== Document segment ==
FORM OF GENERAL RELEASE AND WAIVER

 

 

APPENDIX C

1. Noncompetition; Nonsolicitation; Confidential Information, etc. Thomas R. Pilholski
(the “Executive”) hereby acknowledges that, during and solely as a result of Executive’s
employment by American Commercial Lines Inc. (or “ACL”), the Executive will have access to
confidential information and business and professional contacts. In consideration therefor, the
Executive hereby agrees to be bound by and acknowledges the reasonableness of the following
covenants, which are specifically relied upon by ACL in entering into the letter agreement.
Executive acknowledges and agrees that each of the individual provisions of this Appendix C
constitutes a separate and distinct obligation of the Executive to ACL, individually enforceable
against the Executive.

               1.1 Covenant Not to Compete. For a period of 12 months following the termination of
the Executive’s employment by ACL, the Executive shall not, without the consent of the Board of
Directors of ACL, in any form or any manner, directly or indirectly, on the Executive’s own behalf
or in combination with others, become engaged in (as an individual, partner, stockholder, director,
officer, principal, agent, independent contractor, employee, trustee, lender of money or in any
other relation or capacity whatsoever, except as a holder of securities of a corporation whose
securities are publicly traded and which is subject to the reporting requirements of the Securities
Exchange Act of 1934, as amended, and then only to the extent of owning not more than two percent
(2%) of the issued and outstanding securities of such corporation or other entity) or provide
services to any business which renders services or sells products, or proposes to render services
or sell products, that compete with the Business of ACL or any of its subsidiaries within the
United States and any foreign country in which ACL or any of its subsidiaries conducts any aspect
of the Business during the term of the letter agreement. For purposes of this Appendix C, the term
“Business” shall mean inland marine transportation, ancillary services and marine vessel
construction and repair in the United States.

               1.2 Covenant Not to Solicit Employees. For a period of 12 months following the
termination of the Executive’s employment by ACL, the Executive agrees and covenants that he shall
not, for any reason, directly or indirectly, solicit or endeavor to entice away from ACL and its
subsidiaries and affiliates (whether for the Executive’s own benefit or on behalf of another person
or entity), or facilitate the solicitation or enticement of, any executive or management employee
of ACL and its subsidiaries and affiliates to work for the Executive, any affiliate of the
Executive or any competitor of ACL and its subsidiaries and affiliates, nor shall the Executive
otherwise attempt to interfere (to ACL’s detriment) in the relationship between ACL or any of its
subsidiaries or affiliates and any such employees; provided, however, that a general solicitation
that does not specifically identify the Executive or covered employees shall not be deemed to
violate this Section 1.2.
===
== Material provided ==
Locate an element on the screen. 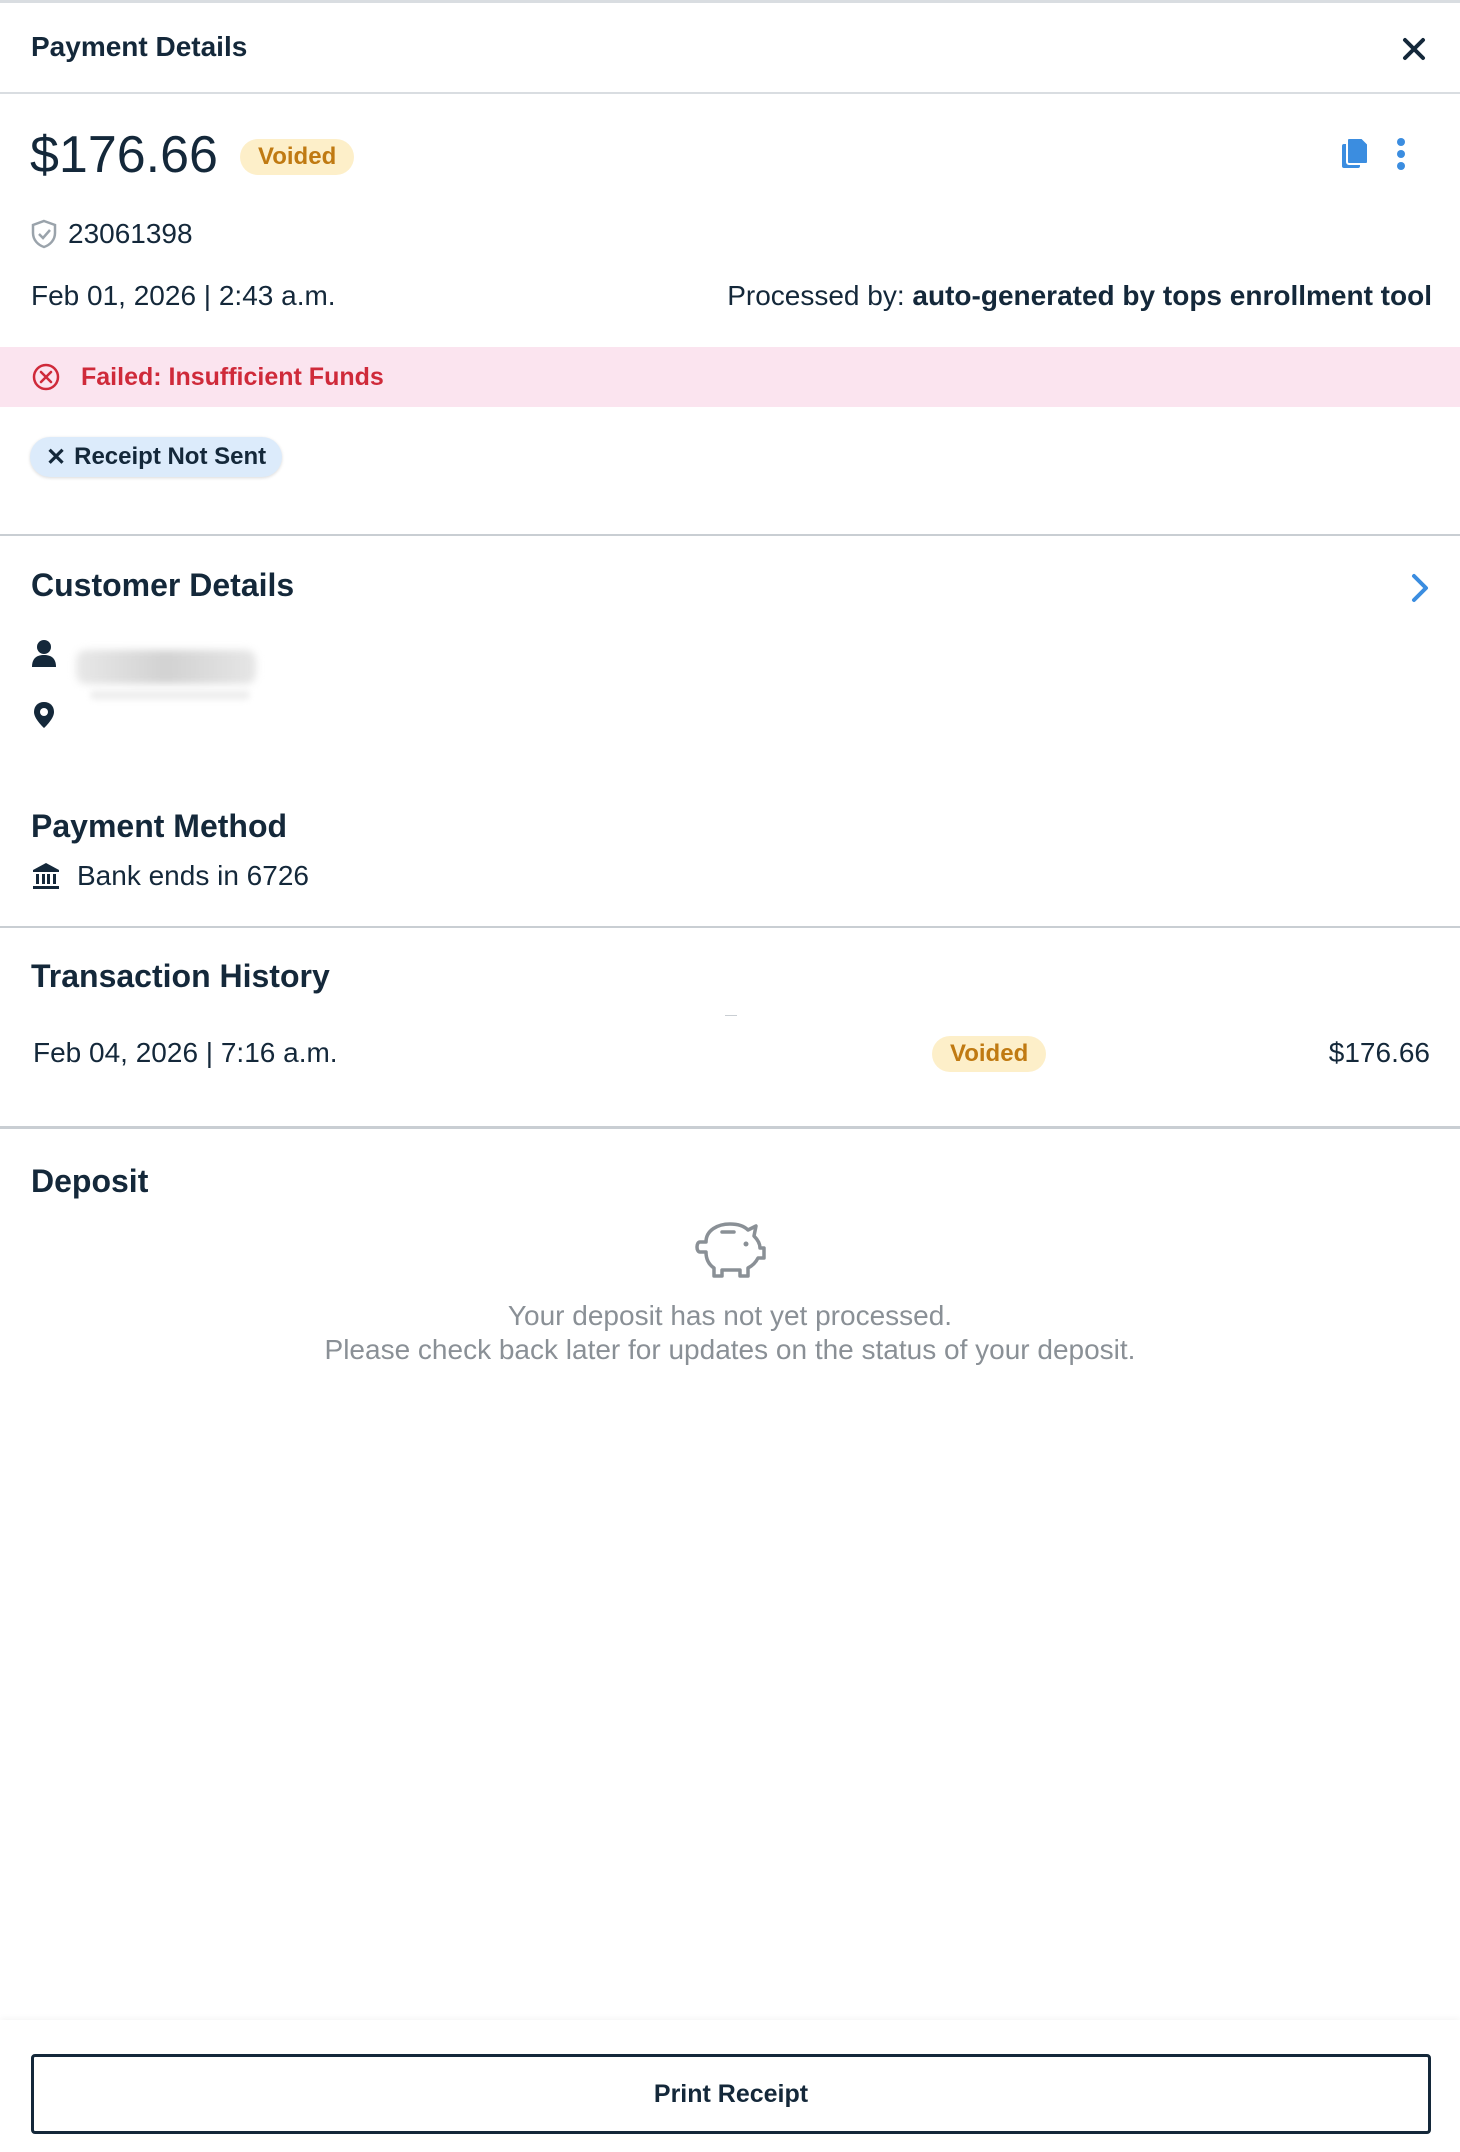  copy-button is located at coordinates (1355, 153).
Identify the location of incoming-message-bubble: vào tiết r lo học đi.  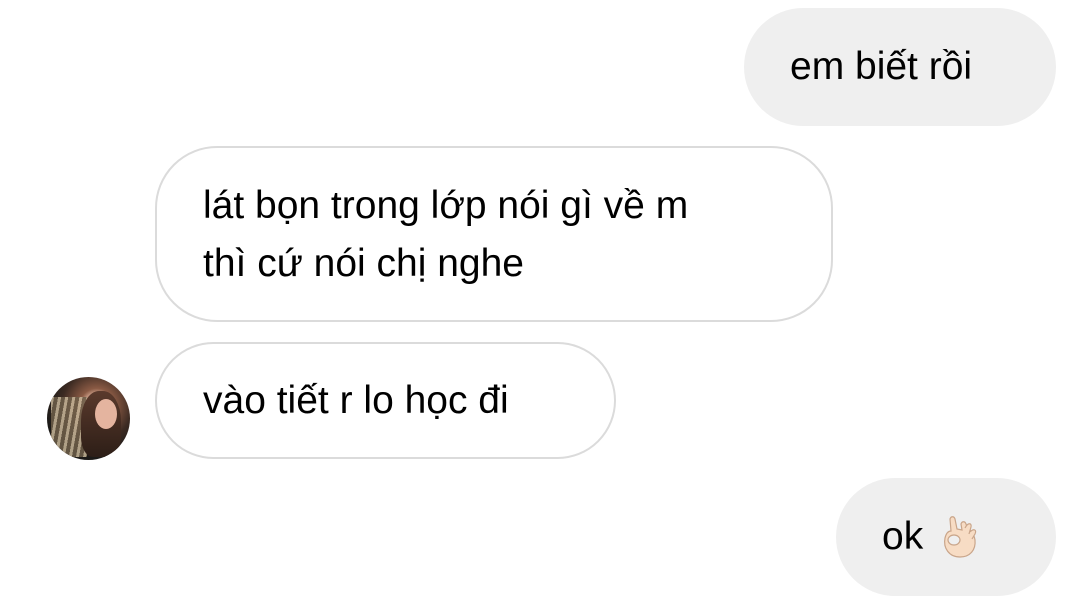
(386, 400).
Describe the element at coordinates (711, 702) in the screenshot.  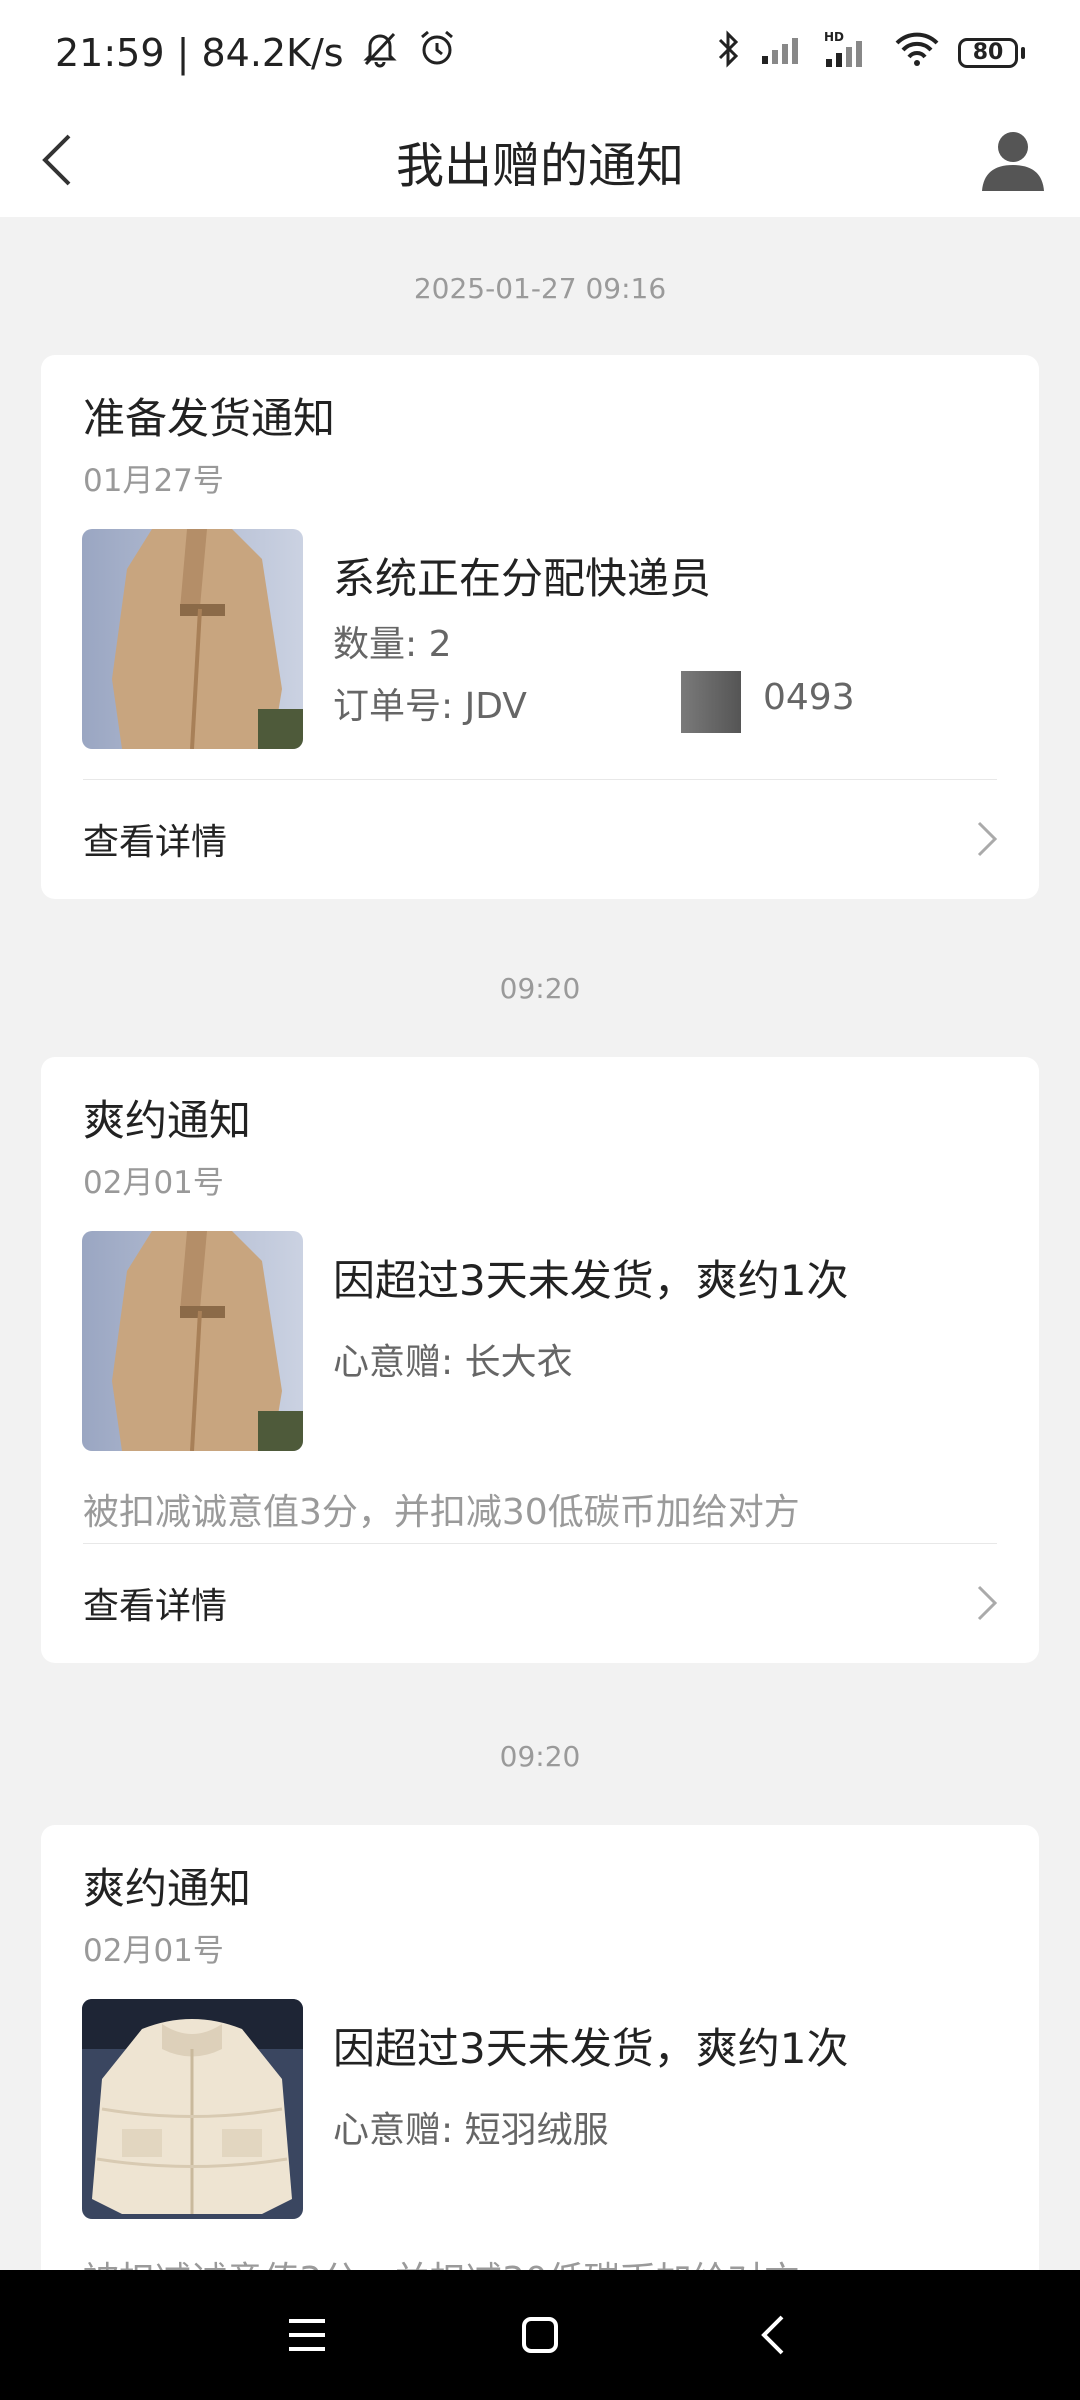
===
> _To do_
1. Under the noncompetition appendix, what is the largest share of a publicly traded corporation's issued and outstanding securities the Executive may hold?
2. Quote the noncompetition appendix word for word, everything from "Executive acknowledges and" down to "against the Executive.".

> _Responses_
1. Not more than two percent (2%).

2.
Executive acknowledges and agrees that each of the individual provisions of this Appendix C
constitutes a separate and distinct obligation of the Executive to ACL, individually enforceable
against the Executive.